After two straight nights of Protestant rioting, Britain decided Tuesday to send hundreds more troops into Northern Ireland to intercept mobs that were hijacking cars, attacking police and erecting flaming barricades.
The widespread unrest is aimed at overturning a ban on a Protestant march through a Catholic neighborhood.
British Prime Minister Tony Blair agreed to meet leaders of the 80,000-strong Protestant Orange Order to discuss whether its members can parade through the main Catholic enclave of Portadown, the group’s spiritual heartland southwest of Belfast.
In Portadown, several hundred would-be marchers camped in tents Tuesday outside the rural Drumcree Anglican church, where extensive barbed-wire barricades prevented their Sunday parade from going near Catholic homes along Garvaghy Road.
They vow to hold their ground until authorities let them complete their parade along the entire route they have used since 1807.
In Washington, the U.S. government backed the British position.
“We understand the deep emotions evoked by the commemorative marchers in Northern Ireland and the difficult choices that the appointed parades commissions must make,” said State Department spokesman James Rubin.
“Public safety and the rights of both communities must be taken into consideration. We urge responsible leaders in both communities to abide by the parades commissions’ decisions and to work to defuse the current impasse.”
The fight over whose rights should prevail–those of the Orangemen or those of Garvaghy Road’s militant Catholics–has sparked sectarian mayhem across Northern Ireland for three summers running, with the Orangemen winning most of the time.

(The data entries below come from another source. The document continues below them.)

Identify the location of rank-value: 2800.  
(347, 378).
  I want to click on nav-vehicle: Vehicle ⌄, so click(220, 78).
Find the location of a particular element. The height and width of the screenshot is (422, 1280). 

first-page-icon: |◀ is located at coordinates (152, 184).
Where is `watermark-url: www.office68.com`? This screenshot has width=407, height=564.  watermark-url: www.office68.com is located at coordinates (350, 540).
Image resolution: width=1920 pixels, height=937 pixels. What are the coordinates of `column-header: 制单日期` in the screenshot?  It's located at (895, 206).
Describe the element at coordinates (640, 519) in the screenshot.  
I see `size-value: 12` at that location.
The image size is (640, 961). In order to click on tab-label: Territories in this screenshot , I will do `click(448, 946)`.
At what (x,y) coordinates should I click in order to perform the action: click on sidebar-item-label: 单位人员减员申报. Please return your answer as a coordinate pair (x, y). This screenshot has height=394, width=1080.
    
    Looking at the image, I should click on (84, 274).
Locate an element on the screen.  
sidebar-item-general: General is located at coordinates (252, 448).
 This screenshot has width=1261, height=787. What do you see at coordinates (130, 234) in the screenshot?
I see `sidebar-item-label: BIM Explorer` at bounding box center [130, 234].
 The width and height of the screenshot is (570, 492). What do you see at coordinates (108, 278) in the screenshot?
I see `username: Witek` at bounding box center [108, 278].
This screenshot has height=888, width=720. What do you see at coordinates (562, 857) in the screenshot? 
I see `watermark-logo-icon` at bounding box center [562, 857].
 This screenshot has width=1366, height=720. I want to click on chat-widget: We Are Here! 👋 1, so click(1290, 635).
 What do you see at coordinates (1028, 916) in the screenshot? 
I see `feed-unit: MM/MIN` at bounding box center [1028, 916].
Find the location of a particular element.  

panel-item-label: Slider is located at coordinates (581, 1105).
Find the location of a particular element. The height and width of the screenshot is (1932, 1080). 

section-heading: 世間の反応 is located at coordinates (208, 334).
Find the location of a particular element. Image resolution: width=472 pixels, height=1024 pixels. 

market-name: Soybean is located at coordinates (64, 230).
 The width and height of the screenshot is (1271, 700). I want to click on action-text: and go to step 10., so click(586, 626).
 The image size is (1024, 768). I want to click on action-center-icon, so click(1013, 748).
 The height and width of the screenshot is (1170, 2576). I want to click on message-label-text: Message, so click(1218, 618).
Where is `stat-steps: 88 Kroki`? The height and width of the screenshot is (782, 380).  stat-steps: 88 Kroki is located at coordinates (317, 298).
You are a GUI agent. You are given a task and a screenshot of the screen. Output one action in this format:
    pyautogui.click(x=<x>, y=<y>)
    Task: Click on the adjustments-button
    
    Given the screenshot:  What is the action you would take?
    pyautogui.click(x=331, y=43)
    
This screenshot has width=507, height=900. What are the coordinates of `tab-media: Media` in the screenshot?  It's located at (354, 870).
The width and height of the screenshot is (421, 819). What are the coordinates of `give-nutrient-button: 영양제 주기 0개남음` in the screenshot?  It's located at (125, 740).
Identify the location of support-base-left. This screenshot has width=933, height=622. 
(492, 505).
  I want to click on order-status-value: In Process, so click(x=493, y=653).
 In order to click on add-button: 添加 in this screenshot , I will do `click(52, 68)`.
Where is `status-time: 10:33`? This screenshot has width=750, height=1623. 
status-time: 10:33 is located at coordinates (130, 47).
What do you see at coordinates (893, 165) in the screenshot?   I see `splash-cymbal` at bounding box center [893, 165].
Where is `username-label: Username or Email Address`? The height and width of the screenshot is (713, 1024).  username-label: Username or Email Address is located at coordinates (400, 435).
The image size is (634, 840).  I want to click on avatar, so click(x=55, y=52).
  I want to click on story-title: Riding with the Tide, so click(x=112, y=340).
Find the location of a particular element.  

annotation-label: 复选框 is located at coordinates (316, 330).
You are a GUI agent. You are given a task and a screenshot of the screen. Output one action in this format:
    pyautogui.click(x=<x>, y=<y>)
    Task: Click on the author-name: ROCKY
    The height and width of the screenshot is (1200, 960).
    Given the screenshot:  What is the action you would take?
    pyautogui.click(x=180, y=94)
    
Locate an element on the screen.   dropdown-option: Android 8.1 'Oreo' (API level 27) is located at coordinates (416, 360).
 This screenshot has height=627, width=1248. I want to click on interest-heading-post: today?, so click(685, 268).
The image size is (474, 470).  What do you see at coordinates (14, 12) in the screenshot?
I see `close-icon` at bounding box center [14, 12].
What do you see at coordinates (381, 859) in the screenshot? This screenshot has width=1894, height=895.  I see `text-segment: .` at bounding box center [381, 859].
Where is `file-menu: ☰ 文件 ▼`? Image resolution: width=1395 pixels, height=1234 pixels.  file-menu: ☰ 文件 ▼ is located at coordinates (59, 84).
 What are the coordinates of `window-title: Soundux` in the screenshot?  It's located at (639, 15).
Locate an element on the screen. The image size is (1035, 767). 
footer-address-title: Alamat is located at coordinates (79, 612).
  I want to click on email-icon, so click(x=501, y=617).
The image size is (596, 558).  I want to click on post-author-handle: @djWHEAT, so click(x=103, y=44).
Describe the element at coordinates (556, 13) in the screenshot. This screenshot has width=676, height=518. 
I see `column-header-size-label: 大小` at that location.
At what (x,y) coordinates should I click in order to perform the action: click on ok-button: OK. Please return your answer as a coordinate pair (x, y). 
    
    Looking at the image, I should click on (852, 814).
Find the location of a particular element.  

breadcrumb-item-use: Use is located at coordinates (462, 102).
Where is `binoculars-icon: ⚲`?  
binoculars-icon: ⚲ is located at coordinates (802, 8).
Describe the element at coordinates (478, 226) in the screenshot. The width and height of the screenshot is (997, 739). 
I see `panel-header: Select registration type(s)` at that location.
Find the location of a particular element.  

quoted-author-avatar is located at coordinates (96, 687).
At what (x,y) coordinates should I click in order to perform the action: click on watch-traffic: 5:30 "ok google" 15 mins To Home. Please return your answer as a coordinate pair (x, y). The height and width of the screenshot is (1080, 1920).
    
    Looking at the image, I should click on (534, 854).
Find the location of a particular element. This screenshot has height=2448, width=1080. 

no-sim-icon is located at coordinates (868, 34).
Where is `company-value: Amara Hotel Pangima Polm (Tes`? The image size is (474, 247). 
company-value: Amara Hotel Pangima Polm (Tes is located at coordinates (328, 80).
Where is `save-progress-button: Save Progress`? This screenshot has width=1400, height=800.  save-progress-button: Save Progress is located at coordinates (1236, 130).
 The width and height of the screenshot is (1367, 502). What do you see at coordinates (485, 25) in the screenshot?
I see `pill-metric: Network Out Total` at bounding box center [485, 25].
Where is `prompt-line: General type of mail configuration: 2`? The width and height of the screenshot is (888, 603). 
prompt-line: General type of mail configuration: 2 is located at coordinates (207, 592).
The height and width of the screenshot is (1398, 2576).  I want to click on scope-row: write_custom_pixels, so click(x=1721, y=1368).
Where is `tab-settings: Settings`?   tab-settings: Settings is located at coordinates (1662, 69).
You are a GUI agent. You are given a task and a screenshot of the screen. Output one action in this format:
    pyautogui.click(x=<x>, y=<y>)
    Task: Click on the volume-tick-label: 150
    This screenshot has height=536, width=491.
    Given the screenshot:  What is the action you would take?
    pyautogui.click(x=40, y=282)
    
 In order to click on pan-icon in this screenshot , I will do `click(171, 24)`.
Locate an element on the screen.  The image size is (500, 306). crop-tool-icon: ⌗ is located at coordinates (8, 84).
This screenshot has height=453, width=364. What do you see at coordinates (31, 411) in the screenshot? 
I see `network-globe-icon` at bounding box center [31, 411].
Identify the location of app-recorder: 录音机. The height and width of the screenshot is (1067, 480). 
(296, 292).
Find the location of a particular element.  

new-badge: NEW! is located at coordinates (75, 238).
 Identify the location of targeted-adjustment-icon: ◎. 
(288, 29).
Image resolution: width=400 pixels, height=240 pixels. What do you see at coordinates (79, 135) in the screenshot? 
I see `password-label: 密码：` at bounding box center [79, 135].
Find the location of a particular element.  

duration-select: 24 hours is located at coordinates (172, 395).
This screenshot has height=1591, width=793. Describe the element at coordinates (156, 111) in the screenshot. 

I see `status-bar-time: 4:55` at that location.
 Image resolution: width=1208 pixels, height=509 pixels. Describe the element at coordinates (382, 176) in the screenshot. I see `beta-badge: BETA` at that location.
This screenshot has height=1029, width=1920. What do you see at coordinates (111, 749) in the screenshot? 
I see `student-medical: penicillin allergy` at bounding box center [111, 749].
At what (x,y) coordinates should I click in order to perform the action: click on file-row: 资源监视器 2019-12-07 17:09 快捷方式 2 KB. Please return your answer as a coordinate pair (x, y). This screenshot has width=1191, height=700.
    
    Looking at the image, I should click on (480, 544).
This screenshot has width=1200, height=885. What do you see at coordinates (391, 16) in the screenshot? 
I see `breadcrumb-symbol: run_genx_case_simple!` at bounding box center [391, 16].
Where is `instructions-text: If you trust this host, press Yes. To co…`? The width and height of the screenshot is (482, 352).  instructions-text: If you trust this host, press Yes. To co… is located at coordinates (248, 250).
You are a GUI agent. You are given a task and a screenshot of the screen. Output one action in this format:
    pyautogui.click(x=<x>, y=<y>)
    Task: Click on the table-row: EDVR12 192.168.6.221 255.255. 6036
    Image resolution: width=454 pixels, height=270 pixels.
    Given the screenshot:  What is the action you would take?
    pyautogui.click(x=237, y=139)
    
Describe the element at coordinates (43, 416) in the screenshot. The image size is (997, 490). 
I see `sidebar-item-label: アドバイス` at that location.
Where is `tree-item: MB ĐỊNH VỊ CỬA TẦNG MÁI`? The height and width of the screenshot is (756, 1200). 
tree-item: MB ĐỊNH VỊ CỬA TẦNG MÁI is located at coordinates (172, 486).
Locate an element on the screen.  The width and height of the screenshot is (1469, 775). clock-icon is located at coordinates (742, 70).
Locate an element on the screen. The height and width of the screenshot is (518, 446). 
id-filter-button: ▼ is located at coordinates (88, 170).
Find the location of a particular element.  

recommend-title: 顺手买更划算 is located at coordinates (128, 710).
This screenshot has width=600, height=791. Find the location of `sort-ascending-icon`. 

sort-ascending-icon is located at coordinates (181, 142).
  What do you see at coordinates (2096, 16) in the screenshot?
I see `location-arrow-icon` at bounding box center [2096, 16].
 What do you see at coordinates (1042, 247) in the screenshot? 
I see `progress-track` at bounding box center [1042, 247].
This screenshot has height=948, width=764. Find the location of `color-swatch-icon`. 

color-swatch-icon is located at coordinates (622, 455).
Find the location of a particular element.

“No march should enter any area where they are not wanted. This is not an issue of conflicting rights. It is an issue of equality, of civil rights,” said Gerry Adams, leader of the Irish Republican Army-allied Sinn Fein party, which in 1995 began organizing opposition to Orange parades that pass near Catholic areas.
Calling the Orange Order a “sectarian, anti-Catholic organization,” Adams said its leaders must meet with the Garvaghy Road protest leader, former IRA prisoner Breandan MacCionnaith.
Instead, Orange leaders plan to meet Thursday with Blair to demand their right “to walk the queen’s highway,” something Blair says cannot happen on Garvaghy Road unless the Orangemen negotiate with their enemies.
The Royal Ulster Constabulary calculated that from Sunday afternoon to Tuesday morning across the province, 42 police officers were wounded, 101 vehicles were set on fire and used as road barricades, 213 other cars were damaged, 110 homes and other buildings vandalized and 63 rioters arrested.
Police said joint police and army patrols were barraged by gasoline bombs on 330 occasions.
The army announced Tuesday that it will reinforce its 18,000- member garrison in Northern Ireland with about 800 soldiers from England.